One of the mistakes that new traders make is they hold the belief that the market will give them a salary much the same as any other employer would. When in fact the reality is very different – returns from markets are very lumpy and in part, I think it is this staccato nature of returns that draws many to short-term time frames. They believe generally erroneously that the market will provide them with a regular income if they truncate the time frame enough and this idea is generally accompanied by the notion that all they need to do is make 1% per week – after all how hard could it be to simply make 1%.
In reality, trading performance is dependant upon outliers. Recently I was having a look at the performance of the ASX top 20 to get a sense of how the buy and hold brigade would have fared over the past year. The details of this can be found below.
As you can see there are only two true outliers in the group – APT and FMG and whilst the return of WES, RIO and BHP are solid they are not headline grabbing.
In addition to generating the raw return I also looked at the value of $10,000 invested over that year. If you had an equally weighted portfolio with each stock having an allocation of $10,000 at the end of the year you would be up $35,676.00 or 17.8% which is better than the index for the same period. However, if you had some form of money management protocol that dropped a stock and went to cash when its value fell 5% then you would be up $46,899.00 or 23.4%. Granted generating real returns is not as easy as simply looking at year-end figures and selecting which one’s to drop retrospectively but it does as a thought experiment demonstrate the need ot drop losers and keep winners. A lesson that should be obvious to everyone.
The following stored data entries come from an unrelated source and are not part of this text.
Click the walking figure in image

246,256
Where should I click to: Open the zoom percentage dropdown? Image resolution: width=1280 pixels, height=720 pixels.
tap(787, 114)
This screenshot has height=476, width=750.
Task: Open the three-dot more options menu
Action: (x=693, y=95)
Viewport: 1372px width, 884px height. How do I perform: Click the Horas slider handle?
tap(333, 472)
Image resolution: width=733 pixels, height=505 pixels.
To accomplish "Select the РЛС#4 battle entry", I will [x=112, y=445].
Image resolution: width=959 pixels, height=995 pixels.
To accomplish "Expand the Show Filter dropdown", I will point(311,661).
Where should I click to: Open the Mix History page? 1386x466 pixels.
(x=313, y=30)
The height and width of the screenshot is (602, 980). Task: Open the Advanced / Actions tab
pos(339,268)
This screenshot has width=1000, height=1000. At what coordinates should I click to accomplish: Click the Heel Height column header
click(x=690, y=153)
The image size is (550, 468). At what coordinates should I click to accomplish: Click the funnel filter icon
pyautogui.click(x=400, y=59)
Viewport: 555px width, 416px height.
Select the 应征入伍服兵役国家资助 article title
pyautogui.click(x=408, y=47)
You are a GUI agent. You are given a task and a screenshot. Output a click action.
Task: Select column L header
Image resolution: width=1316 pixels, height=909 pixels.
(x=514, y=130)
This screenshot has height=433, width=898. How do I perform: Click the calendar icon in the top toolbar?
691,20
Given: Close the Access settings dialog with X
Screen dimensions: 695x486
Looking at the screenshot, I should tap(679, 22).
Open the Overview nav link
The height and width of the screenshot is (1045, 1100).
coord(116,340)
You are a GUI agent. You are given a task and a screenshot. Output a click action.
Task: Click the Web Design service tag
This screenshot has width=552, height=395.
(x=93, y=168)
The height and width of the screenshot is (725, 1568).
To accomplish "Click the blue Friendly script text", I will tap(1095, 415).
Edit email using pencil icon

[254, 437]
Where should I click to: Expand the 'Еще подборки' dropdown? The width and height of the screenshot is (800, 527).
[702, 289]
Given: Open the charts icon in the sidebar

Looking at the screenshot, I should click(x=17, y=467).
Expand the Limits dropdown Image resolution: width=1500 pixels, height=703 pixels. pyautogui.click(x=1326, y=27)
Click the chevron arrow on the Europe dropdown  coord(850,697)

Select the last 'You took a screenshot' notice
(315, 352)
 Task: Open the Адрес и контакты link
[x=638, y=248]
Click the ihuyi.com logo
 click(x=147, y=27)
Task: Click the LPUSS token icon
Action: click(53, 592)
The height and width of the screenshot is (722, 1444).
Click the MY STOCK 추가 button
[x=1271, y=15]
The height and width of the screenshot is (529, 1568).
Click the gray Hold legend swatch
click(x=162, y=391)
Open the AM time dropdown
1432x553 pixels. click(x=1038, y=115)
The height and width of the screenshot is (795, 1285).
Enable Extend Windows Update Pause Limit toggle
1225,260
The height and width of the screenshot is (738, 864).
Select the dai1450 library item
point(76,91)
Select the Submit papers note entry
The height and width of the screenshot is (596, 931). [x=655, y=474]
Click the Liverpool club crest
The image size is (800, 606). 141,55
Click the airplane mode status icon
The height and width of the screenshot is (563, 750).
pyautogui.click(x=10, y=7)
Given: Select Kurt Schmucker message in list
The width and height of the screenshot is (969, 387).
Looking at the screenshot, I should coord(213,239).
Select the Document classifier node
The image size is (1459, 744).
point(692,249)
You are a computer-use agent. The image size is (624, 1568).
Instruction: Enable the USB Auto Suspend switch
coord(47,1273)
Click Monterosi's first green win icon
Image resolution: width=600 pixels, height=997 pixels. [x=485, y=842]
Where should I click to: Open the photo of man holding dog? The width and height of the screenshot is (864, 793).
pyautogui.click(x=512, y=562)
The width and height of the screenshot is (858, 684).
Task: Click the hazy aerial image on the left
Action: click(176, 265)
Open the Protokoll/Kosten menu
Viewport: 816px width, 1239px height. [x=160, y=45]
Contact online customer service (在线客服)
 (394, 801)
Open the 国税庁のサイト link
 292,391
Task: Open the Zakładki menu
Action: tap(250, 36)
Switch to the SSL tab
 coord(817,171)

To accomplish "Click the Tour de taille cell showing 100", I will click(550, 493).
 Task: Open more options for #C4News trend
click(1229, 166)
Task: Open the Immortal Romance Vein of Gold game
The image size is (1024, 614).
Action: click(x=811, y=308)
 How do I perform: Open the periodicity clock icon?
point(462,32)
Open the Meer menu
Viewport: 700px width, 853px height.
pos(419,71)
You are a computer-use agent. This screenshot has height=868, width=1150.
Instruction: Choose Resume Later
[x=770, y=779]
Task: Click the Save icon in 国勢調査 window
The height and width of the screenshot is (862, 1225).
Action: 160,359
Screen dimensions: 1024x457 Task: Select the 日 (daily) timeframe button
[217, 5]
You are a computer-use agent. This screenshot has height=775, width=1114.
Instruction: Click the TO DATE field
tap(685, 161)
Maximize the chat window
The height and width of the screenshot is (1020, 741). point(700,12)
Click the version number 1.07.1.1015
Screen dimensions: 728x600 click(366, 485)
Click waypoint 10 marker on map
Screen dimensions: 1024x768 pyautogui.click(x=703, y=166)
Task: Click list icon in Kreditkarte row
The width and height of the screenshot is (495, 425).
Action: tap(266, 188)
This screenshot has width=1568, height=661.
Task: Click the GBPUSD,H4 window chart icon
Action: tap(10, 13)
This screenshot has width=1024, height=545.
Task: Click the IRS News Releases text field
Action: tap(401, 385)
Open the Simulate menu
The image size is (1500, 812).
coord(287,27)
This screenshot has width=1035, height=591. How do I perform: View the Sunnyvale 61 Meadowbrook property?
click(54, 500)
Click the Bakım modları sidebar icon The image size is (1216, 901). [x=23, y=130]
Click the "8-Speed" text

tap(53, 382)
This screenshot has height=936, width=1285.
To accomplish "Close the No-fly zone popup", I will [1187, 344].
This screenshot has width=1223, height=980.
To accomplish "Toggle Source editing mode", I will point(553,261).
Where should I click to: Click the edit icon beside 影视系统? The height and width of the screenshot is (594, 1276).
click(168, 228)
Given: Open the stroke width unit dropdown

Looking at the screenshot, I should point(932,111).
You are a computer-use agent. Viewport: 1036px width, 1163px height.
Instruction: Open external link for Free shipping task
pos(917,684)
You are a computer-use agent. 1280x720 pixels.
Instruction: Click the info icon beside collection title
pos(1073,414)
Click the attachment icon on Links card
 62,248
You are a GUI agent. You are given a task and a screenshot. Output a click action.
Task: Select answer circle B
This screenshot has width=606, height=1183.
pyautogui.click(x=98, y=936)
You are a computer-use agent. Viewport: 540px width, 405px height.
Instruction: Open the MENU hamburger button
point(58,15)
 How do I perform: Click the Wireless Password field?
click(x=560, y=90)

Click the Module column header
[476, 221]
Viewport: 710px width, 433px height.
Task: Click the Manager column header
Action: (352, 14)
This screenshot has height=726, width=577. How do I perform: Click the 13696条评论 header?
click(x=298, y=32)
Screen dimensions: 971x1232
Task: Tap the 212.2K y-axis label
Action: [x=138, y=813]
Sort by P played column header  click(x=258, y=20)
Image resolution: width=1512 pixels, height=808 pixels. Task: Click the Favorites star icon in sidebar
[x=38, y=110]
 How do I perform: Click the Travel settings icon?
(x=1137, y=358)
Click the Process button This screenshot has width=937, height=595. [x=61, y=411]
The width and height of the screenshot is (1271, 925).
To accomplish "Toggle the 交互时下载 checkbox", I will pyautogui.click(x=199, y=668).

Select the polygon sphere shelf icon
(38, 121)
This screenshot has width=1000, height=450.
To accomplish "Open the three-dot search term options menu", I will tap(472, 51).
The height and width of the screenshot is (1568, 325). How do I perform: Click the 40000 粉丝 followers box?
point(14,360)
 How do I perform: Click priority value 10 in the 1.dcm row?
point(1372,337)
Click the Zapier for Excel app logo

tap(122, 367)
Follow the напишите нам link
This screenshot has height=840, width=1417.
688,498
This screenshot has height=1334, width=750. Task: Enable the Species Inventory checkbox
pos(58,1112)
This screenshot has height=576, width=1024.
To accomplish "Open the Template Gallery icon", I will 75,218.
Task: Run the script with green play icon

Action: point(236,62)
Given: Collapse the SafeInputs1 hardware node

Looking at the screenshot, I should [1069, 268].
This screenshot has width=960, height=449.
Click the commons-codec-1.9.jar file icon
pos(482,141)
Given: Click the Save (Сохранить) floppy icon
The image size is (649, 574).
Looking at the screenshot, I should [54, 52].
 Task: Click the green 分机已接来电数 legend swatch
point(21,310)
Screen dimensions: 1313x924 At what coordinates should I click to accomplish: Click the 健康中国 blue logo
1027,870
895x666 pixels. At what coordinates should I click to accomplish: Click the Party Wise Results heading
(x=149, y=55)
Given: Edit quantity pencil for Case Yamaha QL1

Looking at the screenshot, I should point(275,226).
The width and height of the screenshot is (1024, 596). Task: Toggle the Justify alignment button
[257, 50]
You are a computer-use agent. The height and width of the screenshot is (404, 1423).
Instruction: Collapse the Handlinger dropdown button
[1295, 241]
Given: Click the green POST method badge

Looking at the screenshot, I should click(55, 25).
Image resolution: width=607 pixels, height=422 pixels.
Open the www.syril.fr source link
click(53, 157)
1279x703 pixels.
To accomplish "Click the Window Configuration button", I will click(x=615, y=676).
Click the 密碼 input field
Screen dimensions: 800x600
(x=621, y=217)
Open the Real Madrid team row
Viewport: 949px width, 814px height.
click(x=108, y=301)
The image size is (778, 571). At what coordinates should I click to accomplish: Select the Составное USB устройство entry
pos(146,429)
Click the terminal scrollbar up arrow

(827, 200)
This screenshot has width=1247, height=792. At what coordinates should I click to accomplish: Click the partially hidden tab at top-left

It’s easy to spot the outlier performance growth stocks in retrospect. The challenge is to identify these potential multi-bagger stocks as early as practicable. Weekly charts with a ten-period MA line assists with identifying breakout above consolidation or resistance, for example, a one or two year new high. The other challenge is when the trader’s portfolio is already full of instruments trading at one year new highs. A trader can’t buy everything that is trading at new highs. A trader has to be content with a profitable portfolio, and be realistic that they can’t own everything that is strongly trending up.
I would posit that it is not actually about identifying them in advance but rather having an approach that ditches losers at a predefined point and concentrates on those that are not losers. Eventually, over time the system will end up with a handful of outliers simply as a function of you having survived.
Chris
I have often wondered what would happen if one bought a random 20 stocks out of the ASX300, sold any that lost 20% from a weekly high and replaced them with another random stock. I actually do something similar to this but use new annual highs as a buy signal but I often think the buy signal is just a comfort blanket rather than any form of predictor of how well the trade may go. Have you ever modelled anything like this?
I have done a lot of modelling with these ideas. The quick takeaway is buying a portfolio of stocks at 52 week highs will outperform a random portfolio given the same position sizing and stoploss rules.
In fact, buying stocks at 18 month or two year highs works even better.Price strength is a great indicator of more strength.Some people say that entry is not important. I agree to a point.A well managed random portfolio can be profitable, but stocks showing annual highs have an edge over those that do not.